PROBLEM STATEMENT — The lines to copy run from the one containing "[Youtube] (681, 1732)" through the last line of the listing; copy them exactly and nothing more.
-------- INPUT DATA --------
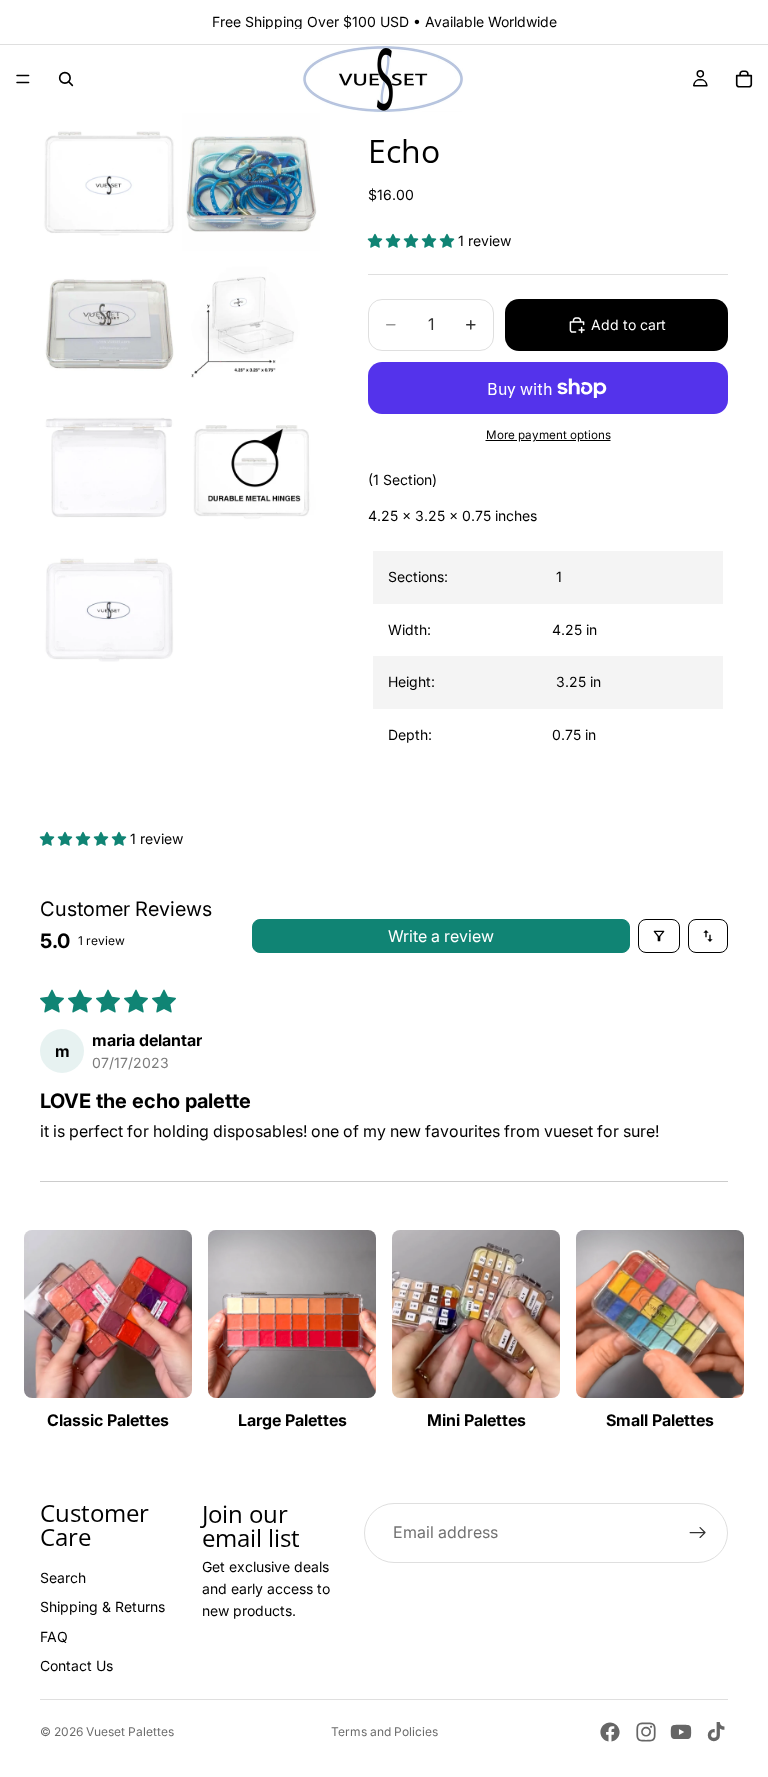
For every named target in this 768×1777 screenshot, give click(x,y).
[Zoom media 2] (251, 182)
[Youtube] (681, 1732)
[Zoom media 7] (109, 608)
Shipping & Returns (102, 1607)
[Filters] (659, 936)
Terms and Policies (384, 1731)
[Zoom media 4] (251, 324)
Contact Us (76, 1665)
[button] (413, 240)
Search (63, 1577)
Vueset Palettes (130, 1731)
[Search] (66, 79)
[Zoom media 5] (109, 466)
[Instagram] (646, 1732)
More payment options (548, 435)
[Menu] (23, 79)
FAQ (54, 1636)
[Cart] (744, 79)
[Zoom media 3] (109, 324)
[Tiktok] (716, 1732)
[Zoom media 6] (251, 466)
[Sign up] (698, 1533)
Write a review (441, 936)
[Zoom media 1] (109, 182)
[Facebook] (610, 1732)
--------
COMPLETED EXERCISE —
[Youtube] (681, 1732)
[Zoom media 7] (109, 608)
Shipping & Returns (102, 1607)
[Filters] (659, 936)
Terms and Policies (384, 1731)
[Zoom media 4] (251, 324)
Contact Us (76, 1665)
[button] (413, 240)
Search (63, 1577)
Vueset Palettes (130, 1731)
[Search] (66, 79)
[Zoom media 5] (109, 466)
[Instagram] (646, 1732)
More payment options (548, 435)
[Menu] (23, 79)
FAQ (54, 1636)
[Cart] (744, 79)
[Zoom media 3] (109, 324)
[Tiktok] (716, 1732)
[Zoom media 6] (251, 466)
[Sign up] (698, 1533)
Write a review (441, 936)
[Zoom media 1] (109, 182)
[Facebook] (610, 1732)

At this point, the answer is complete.